» Activity list:
• a. Rewrite the passage of the TV Celinauta article between "Technical information" and "and Movimento FM.", inclusive, replacing "television station" with "TV station".
• b. Continue the TV Celinauta article from where it stops.

» Extracted text:
%%

Technical information
- Licensing authority: ANATEL
- ERP: 2 kW
- Transmitter coordinates: 26°13′54.1″S 52°39′14.1″W﻿ / ﻿26.231694°S 52.653917°W

Links
- Public license information: Profile
- Website: www.celinauta.com.br

= TV Celinauta =

TV Celinauta (channel 7) is a RedeTV-affiliated television station based in Pato Branco, a city in the state of Paraná. The station is owned by Rede Celinauta de Comuniação, linked to the Order of Friars Minor of Pato Branco, and which also includes Rádio Celinauta and Movimento FM.

==History==
In 1967, friar Policarpo Berri, of the Order of Friars Minor, idealist and pioneering religious leader in communications in Paraná, applies for a concession for a TV station, already having Rádio Celinauta AM, in the name of the Celinauta Cultural Foundation. Its transmitting tower was already being constructed in 1971.

The request took 12 years until 1979, when, already under the Military Government of João Figueiredo, the concession was definitively obtained.

The license started broadcasting on June 18, 1987 as a Rede Manchete affiliate. In addition to its relays of the network, it aired local programming, with emphasis on evangelization, as mmost of its initial local programs were produced by the church, such as Jornal da Igreja and Ao Clarão da TV, both of which presented by friar Nelson Rabelo. On June 23, 1987, it premirered its local news service, Sudoeste em Manchete, following the netwoork's pattern..

%%

» Data extract:
%%

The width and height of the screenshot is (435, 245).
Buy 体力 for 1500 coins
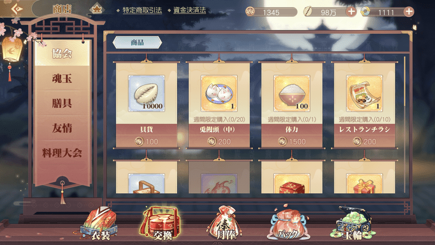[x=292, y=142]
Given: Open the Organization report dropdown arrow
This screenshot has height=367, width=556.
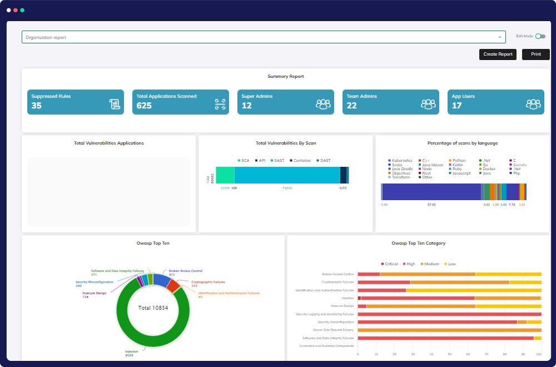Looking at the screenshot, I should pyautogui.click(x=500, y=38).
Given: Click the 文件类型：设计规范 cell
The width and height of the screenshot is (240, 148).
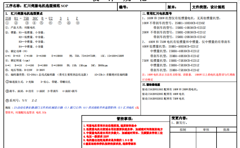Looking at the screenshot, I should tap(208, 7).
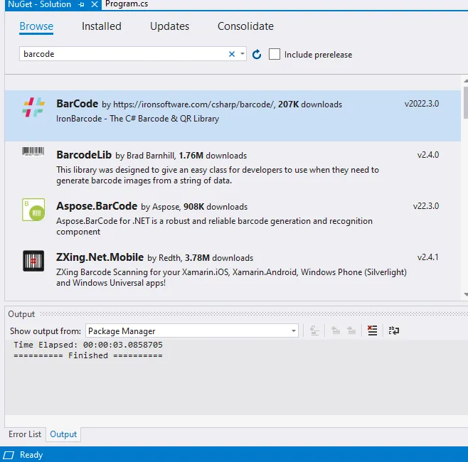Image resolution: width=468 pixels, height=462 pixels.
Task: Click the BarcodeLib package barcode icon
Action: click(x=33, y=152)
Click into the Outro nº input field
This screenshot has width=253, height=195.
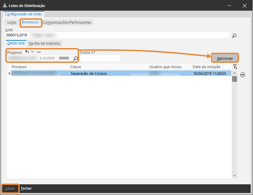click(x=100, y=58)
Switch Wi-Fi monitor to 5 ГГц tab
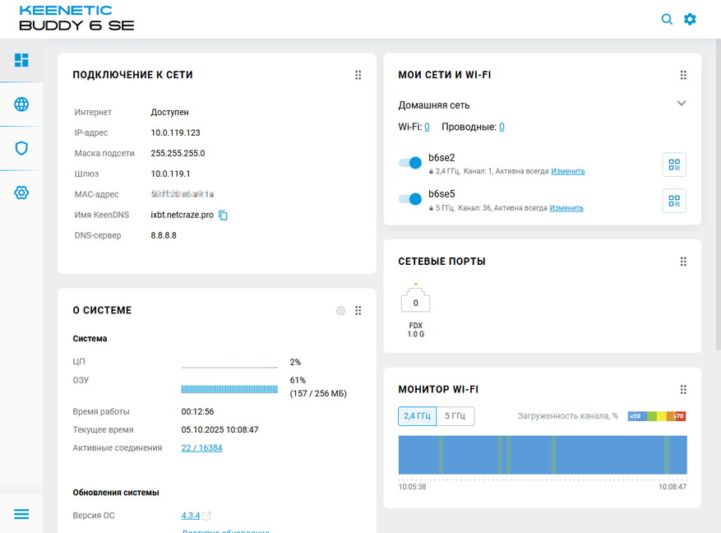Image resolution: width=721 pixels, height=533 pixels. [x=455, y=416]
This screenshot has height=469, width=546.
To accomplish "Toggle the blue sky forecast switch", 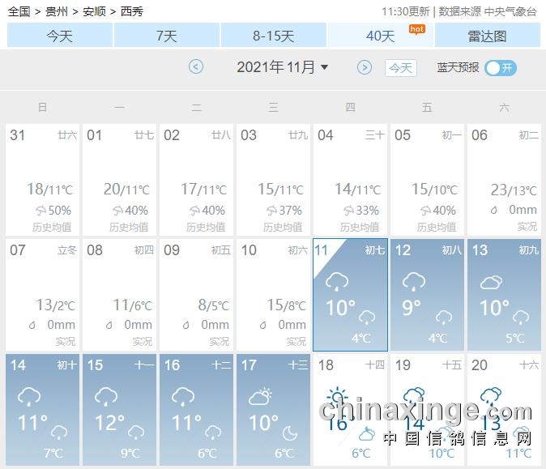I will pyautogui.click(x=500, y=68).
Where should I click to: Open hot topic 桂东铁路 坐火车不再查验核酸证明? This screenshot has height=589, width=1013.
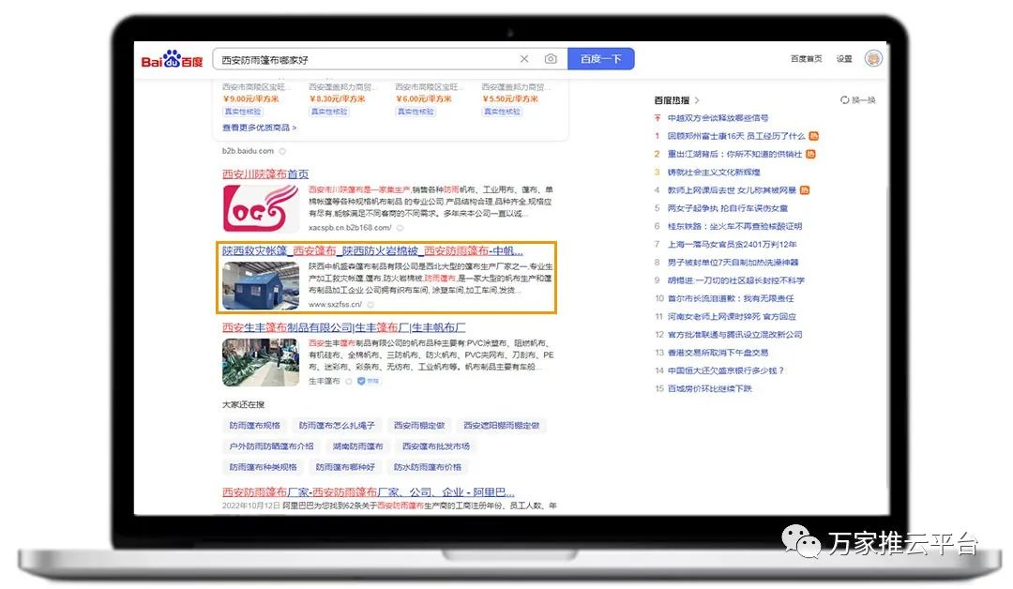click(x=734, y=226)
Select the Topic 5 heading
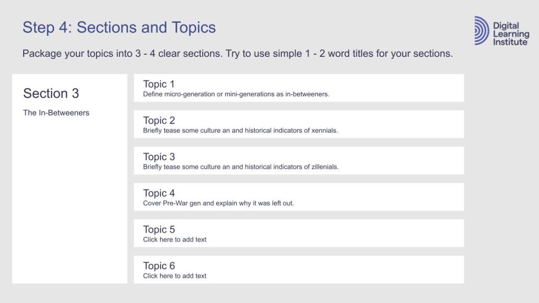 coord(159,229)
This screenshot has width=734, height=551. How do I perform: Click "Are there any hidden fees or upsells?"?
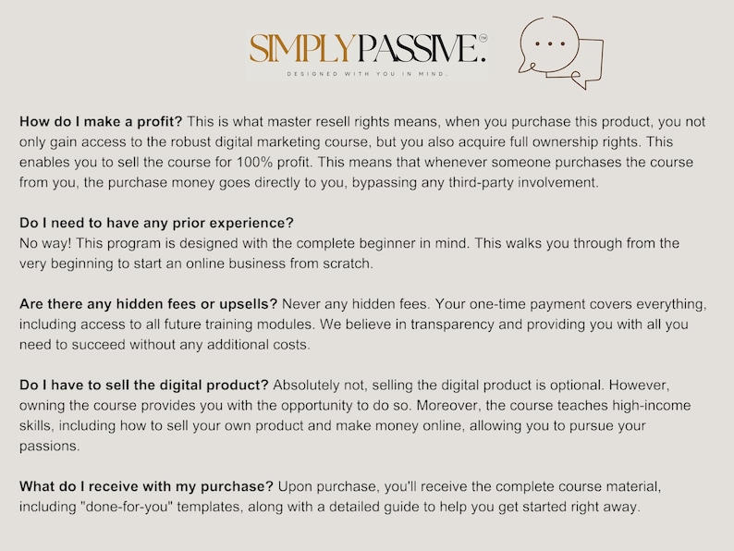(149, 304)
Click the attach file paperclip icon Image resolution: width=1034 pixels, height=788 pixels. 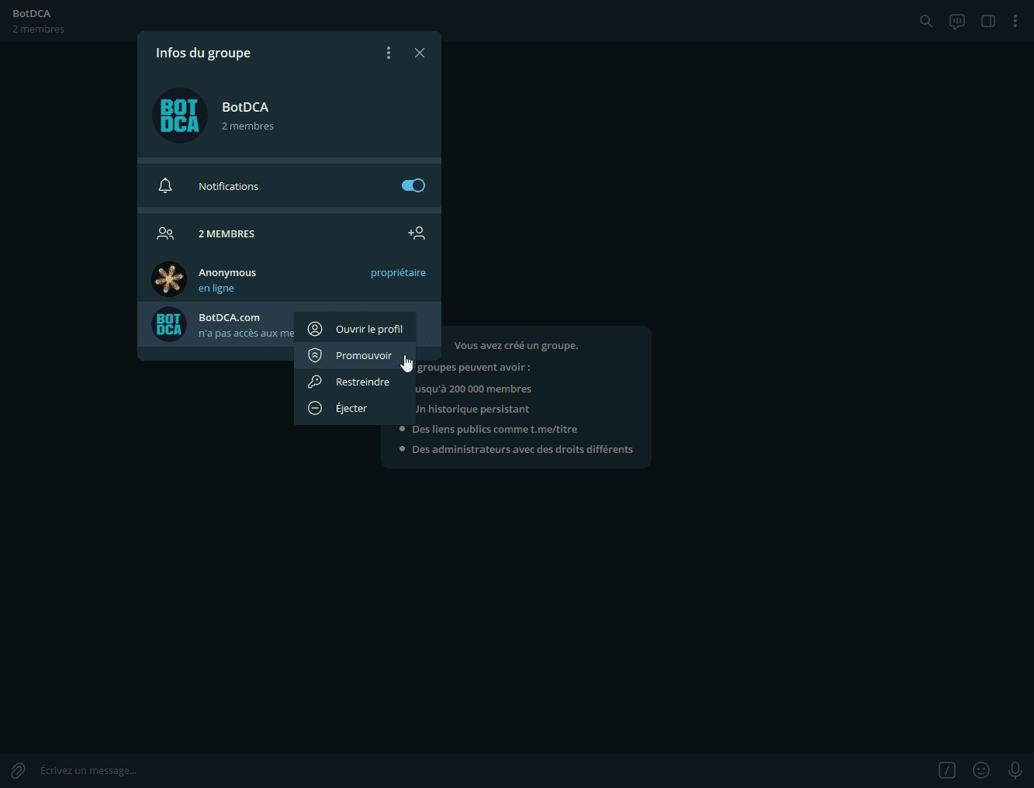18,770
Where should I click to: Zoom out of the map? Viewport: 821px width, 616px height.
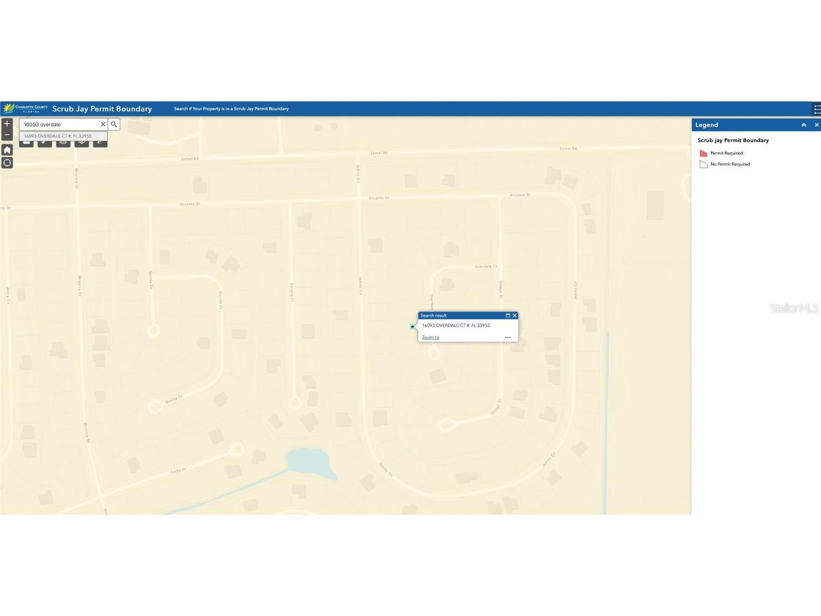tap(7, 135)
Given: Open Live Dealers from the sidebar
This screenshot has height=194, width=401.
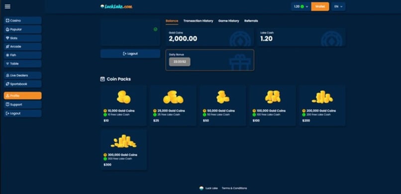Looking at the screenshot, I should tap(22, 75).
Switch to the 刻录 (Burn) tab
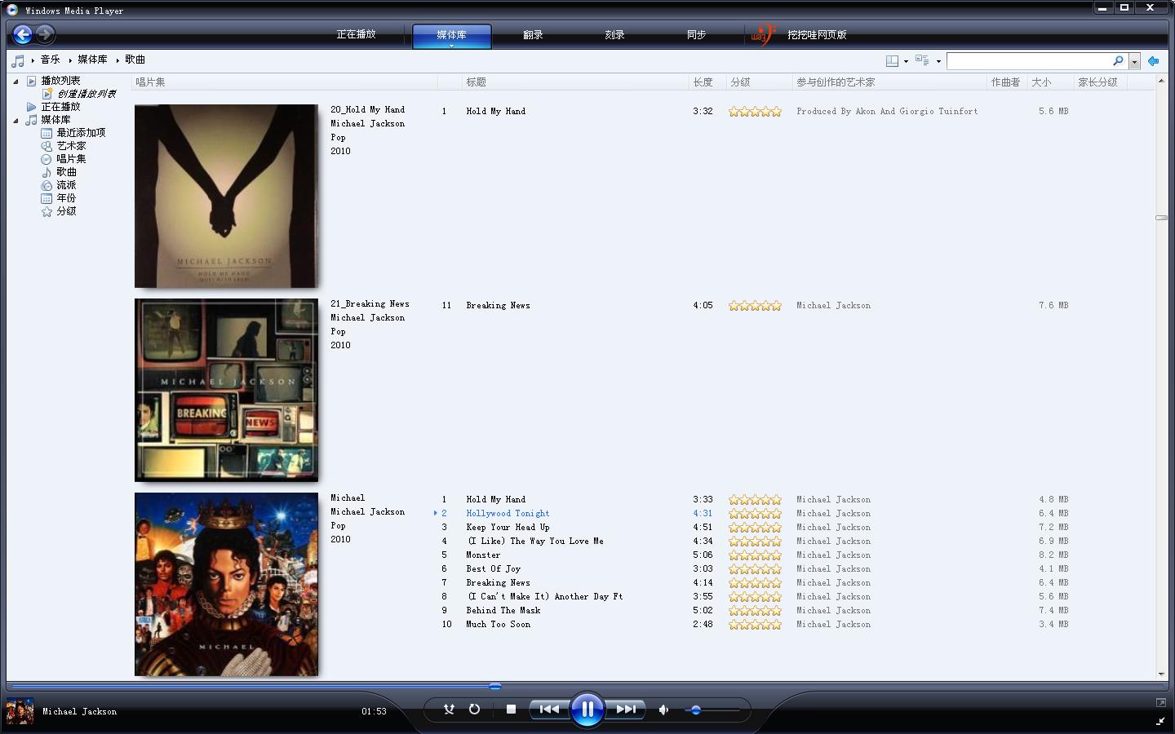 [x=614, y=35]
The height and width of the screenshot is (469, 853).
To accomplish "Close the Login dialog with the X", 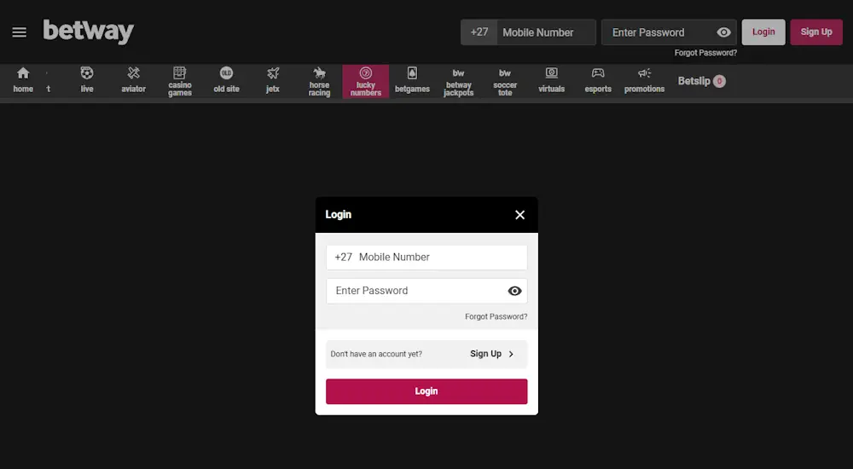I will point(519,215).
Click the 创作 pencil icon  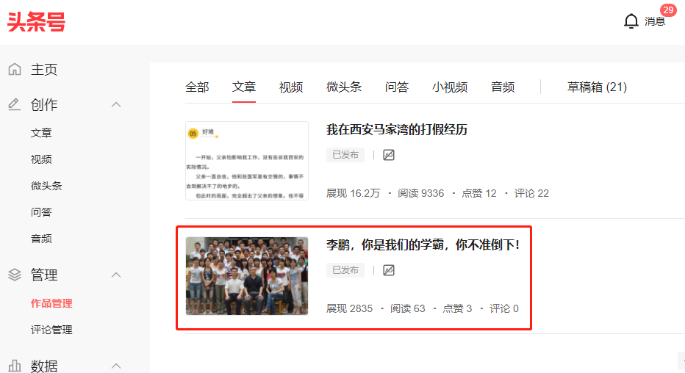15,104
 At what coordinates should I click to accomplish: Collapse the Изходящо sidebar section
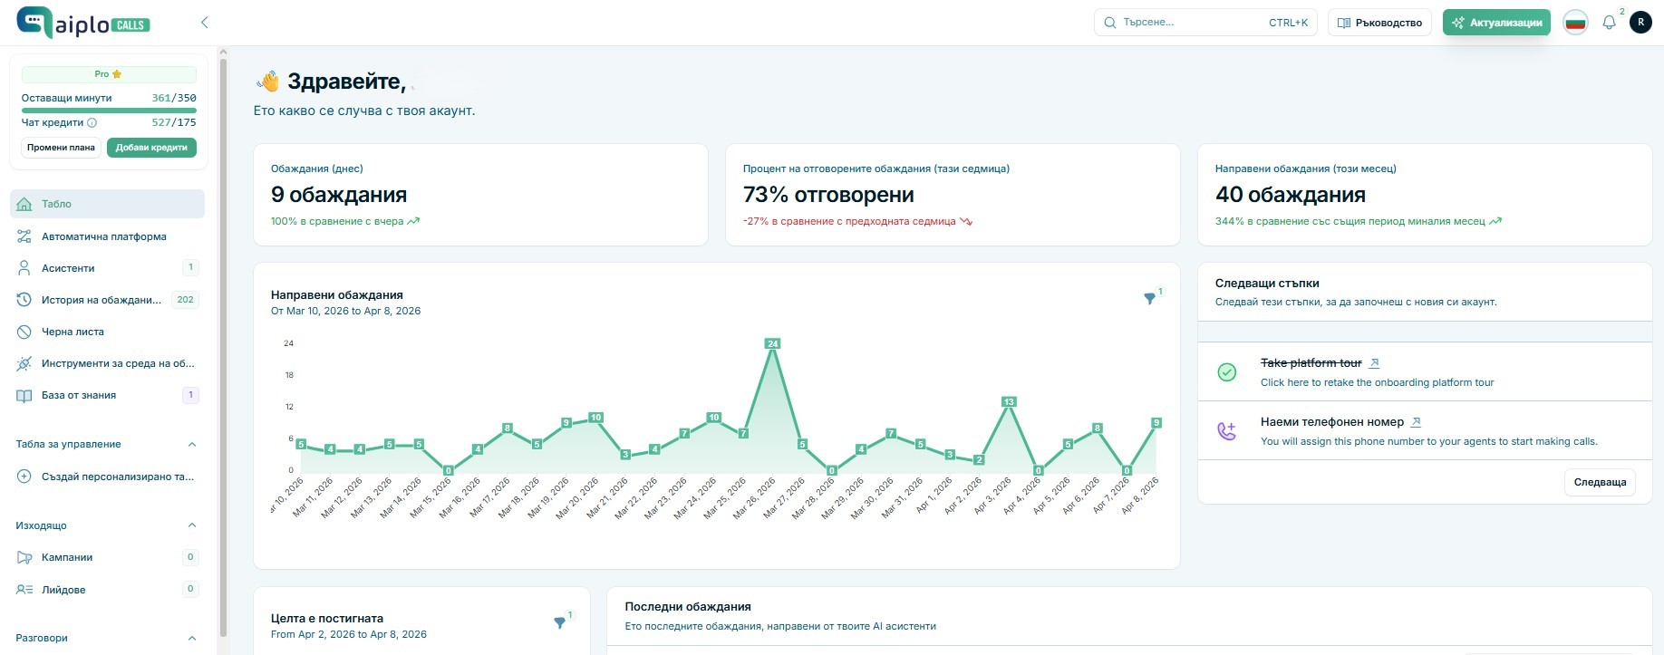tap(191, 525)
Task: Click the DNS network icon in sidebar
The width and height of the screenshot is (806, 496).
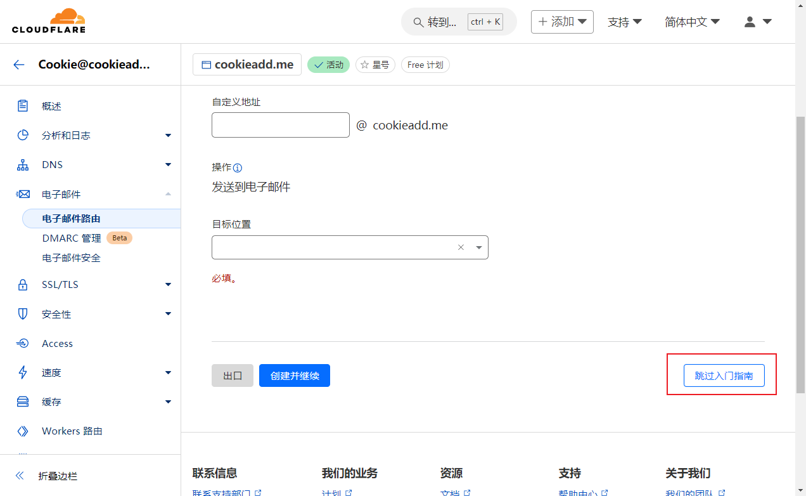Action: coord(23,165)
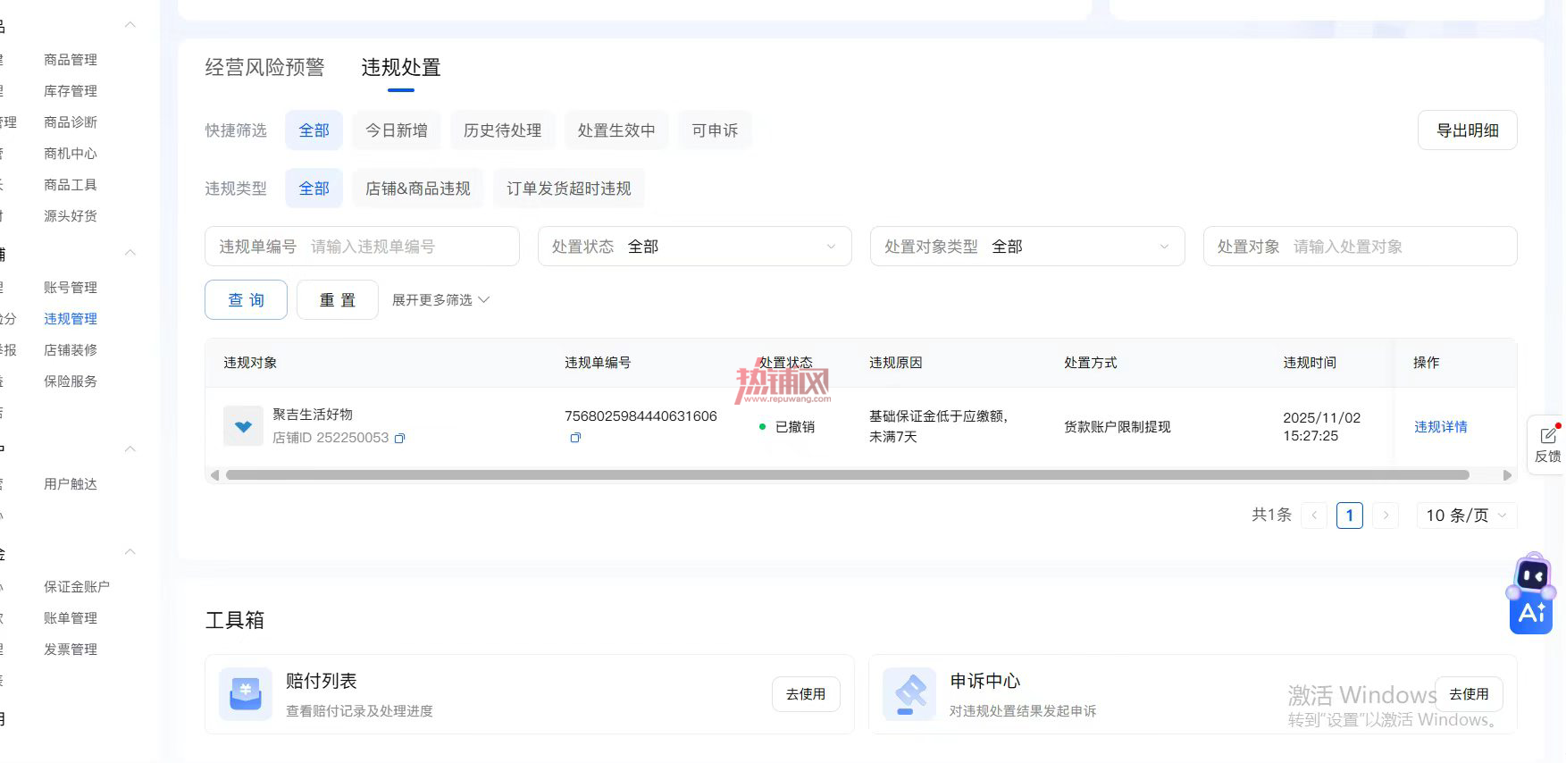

%%

» List of answers:
• a.
Technical information
- Licensing authority: ANATEL
- ERP: 2 kW
- Transmitter coordinates: 26°13′54.1″S 52°39′14.1″W﻿ / ﻿26.231694°S 52.653917°W

Links
- Public license information: Profile
- Website: www.celinauta.com.br

= TV Celinauta =

TV Celinauta (channel 7) is a RedeTV-affiliated TV station based in Pato Branco, a city in the state of Paraná. The station is owned by Rede Celinauta de Comuniação, linked to the Order of Friars Minor of Pato Branco, and which also includes Rádio Celinauta and Movimento FM.

• b.
In 1999, instead of following the transitional phase from Rede Manchete to RedeTV!, the station briefly became a TV Canção Nova affiliate. When RedeTV! began its regular service at the end of the year, it became a charter affiliate of the new network.

On August 11, 2025, the station was renamed TV Celinauta to avoid allusions to Globo affiliate TV Sudoeste.

==Technical information==

| Virtual channel | Digital channel | Screen | Content |
|---|---|---|---|
| 7.1 | 27 UHF | 1080i | TV Celinauta/RedeTV!'s main schedule |

The station started digital, and, in turn, high definition broadcasts on UHF channel 27 on December 14, 2015. Its analog signal on VHF channel 7 shut down on February 27, 2021.